Officiellement lancé à l’ambassade de France à Tokyo, le programme commun de recherche d’Airbus Group et du Joint Robotics Laboratory, qui rassemble le National Institute of Advanced Industrial Science and Technology (AIST) japonais et le Centre national de la recherche scientifique (CNRS), a pris corps ce 12 février. Ce programme vise à introduire des robots humanoïdes dans les chaînes d’assemblage de l’industrie aéronautique afin de décharger les opérateurs humains des tâches les plus laborieuses. Voire dangereuses, comme les chutes de hauteur. Du coup, les les opérateurs humains pourront ainsi se concentrer sur des tâches à plus forte valeur ajoutée. En revanche, la principale difficulté, pour les robots humanoïdes, va consister à découvrir comment travailler dans des environnements exigus, réaliser certaines tâches sans entrer en collision avec les nombreux objets aux alentours. C’est la première question à laquelle devront répondre les chercheurs, en développant de nouveaux algorithmes de planification et contrôle des mouvements précis.

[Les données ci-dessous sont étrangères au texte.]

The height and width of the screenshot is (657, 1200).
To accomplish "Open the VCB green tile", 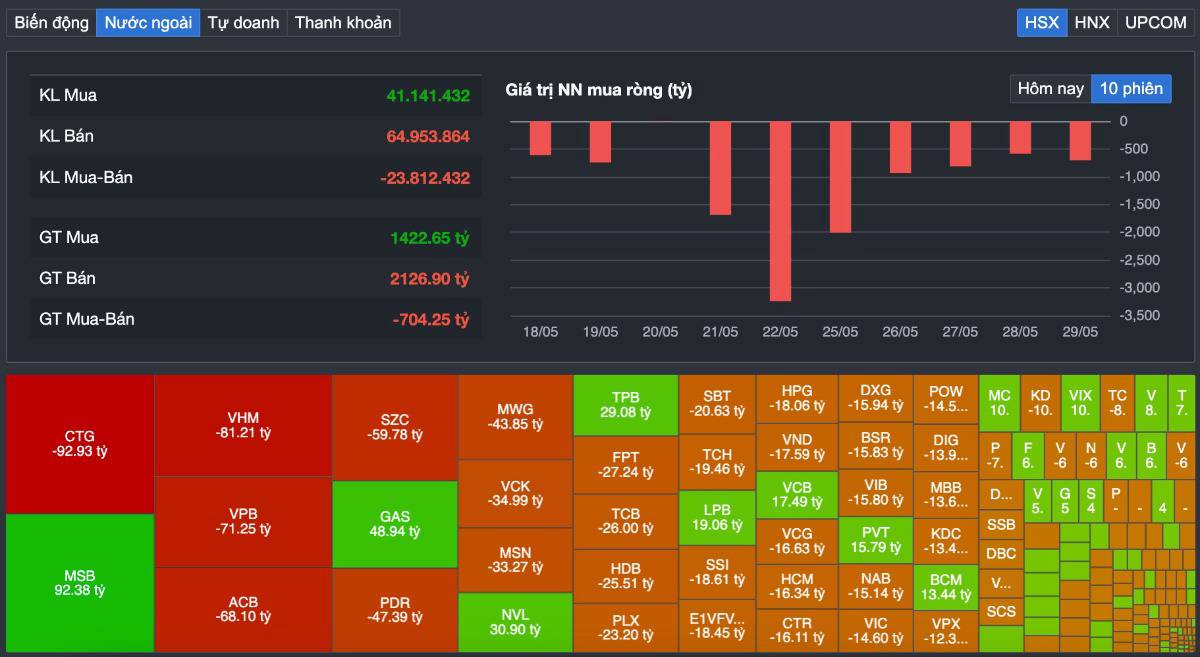I will pos(796,494).
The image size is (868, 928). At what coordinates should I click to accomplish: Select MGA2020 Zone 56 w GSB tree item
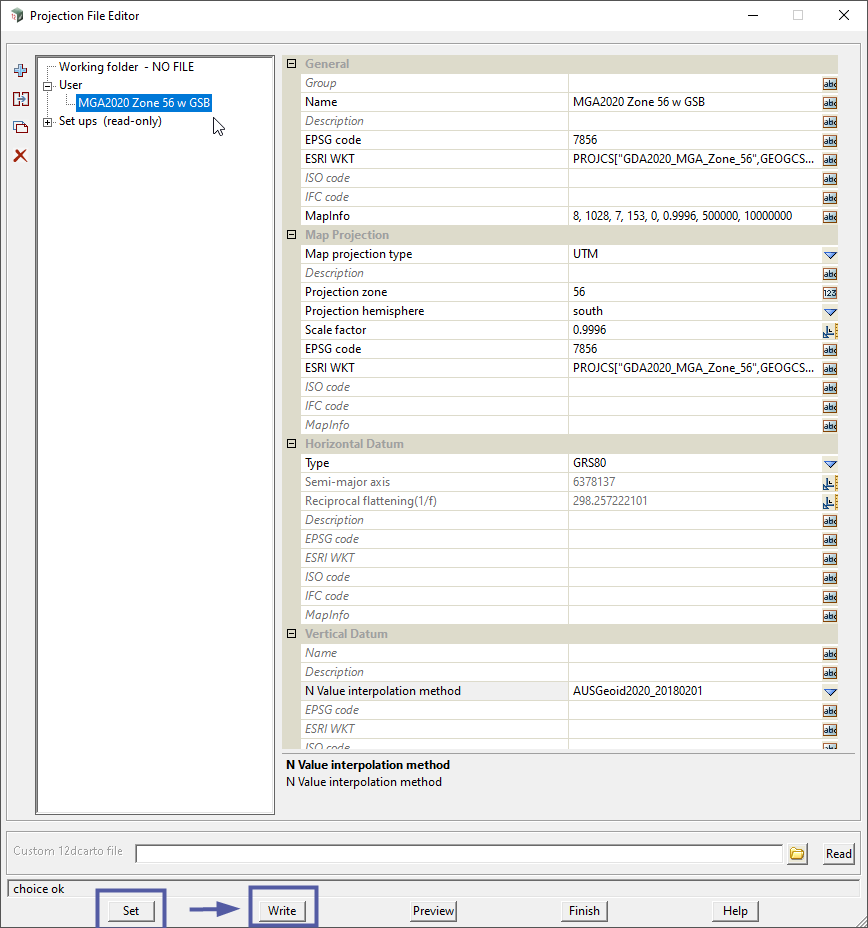tap(143, 102)
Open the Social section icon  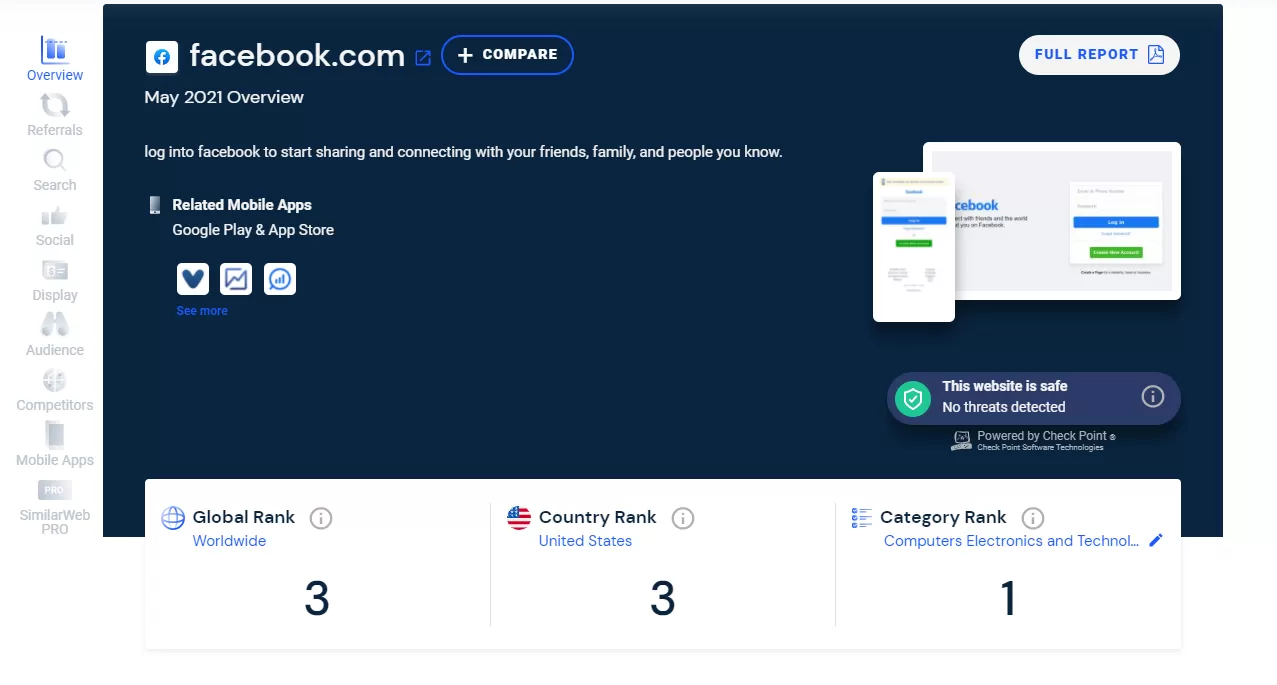(54, 217)
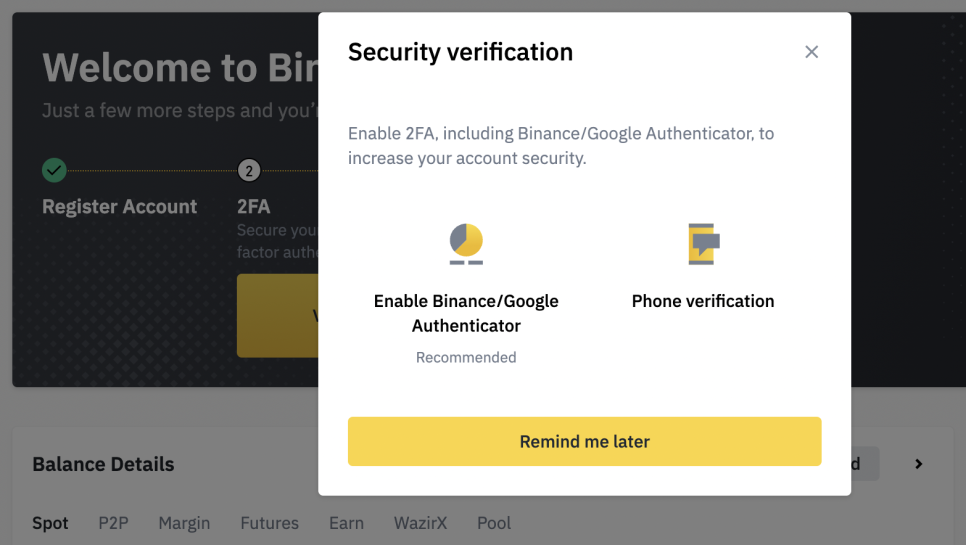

Pourquoi des robot humanoïdes ? En effet, il existe déjà de très nombreux robots dans l’industrie automobile. Et ils ont fait leurs preuves. Remarquons que ces robots sont, en grande majorité, des bras articulés sur une base fixe. Dans l’industrie aéronautique, les situations sont différentes. Tout d’abord, les avions à construire, surtout les avions de ligne, sont de très grandes dimensions. Ensuite, chaque usine sort un petit nombre de produits. Et même si les groupes aéronautiques, comme Airbus, utilisent parfois des bras articulés à base fixe, ceux-ci sont limités dans leurs déplacements : ils ne peuvent pas monter des escaliers ou des échelles ni passer des obstacles au sol…
D’où l’intérêt des modèles de robots HRP-2 et HRP-43 du Joint Robotics Laboratory (JRL) qui font l’objet de nouveaux développements dans les technologies de locomotion dites »multicontacts » : en s’aidant de tout leur corps pour prendre contact avec leur environnement, ces robots peuvent monter des échelles et entrer dans des endroits exigus. La possibilité d’avoir des contacts multiples permet aussi d’accroître la stabilité du robot et la force qu’il peut appliquer lorsqu’il effectue une tâche. De plus, la forme anthropomorphique de ces robots offre une polyvalence utile pour effectuer un grand nombre de tâches différentes dans des environnements variés.
La collaboration entre les chercheurs du JRL et Airbus Group a donc pour but de permettre aux robots humanoïdes d’effectuer des tâches de manipulation dans un environnement contraint et limité, les lignes d’assemblage, où ils devront faire un usage coordonné de leur corps pour mener à bien leur mission. En effet, les espaces exigus requièrent des postures particulières. Le calcul de telles postures s’avérant mathématiquement complexe, les chercheurs devront tout d’abord développer de nouveaux algorithmes, bien plus puissants que ceux existants actuellement, tout en gardant ces calculs suffisamment rapides pour que les mouvements des robots restent efficaces. Les tâches typiques que les robots auront à effectuer seront, par exemple, de serrer un écrou, de nettoyer une zone de ses poussières métalliques ou d’insérer des pièces dans la structure de l’appareil. Ils pourront également vérifier le bon fonctionnement des systèmes une fois la fabrication terminée.
Ces algorithmes seront testés sur un ensemble de scénarios tirés des besoins des différentes branches d’Airbus Group : aviation civile, hélicoptères, spatial. Bien sûr, le réalisme de ces scénarios ira croissant au fil des années. Du côté de la recherche en robotique, en plus de l’apport des nouveaux algorithmes, cette collaboration mettra peut-être en lumière certaines insuffisances des robots actuels en matière de design, de précision ou de puissance. Elle pourrait également contribuer à spécifier le cahier des charges de la première génération de robots humanoïdes dédiée à la manufacture de grandes structures d’ici 10 à 15 ans.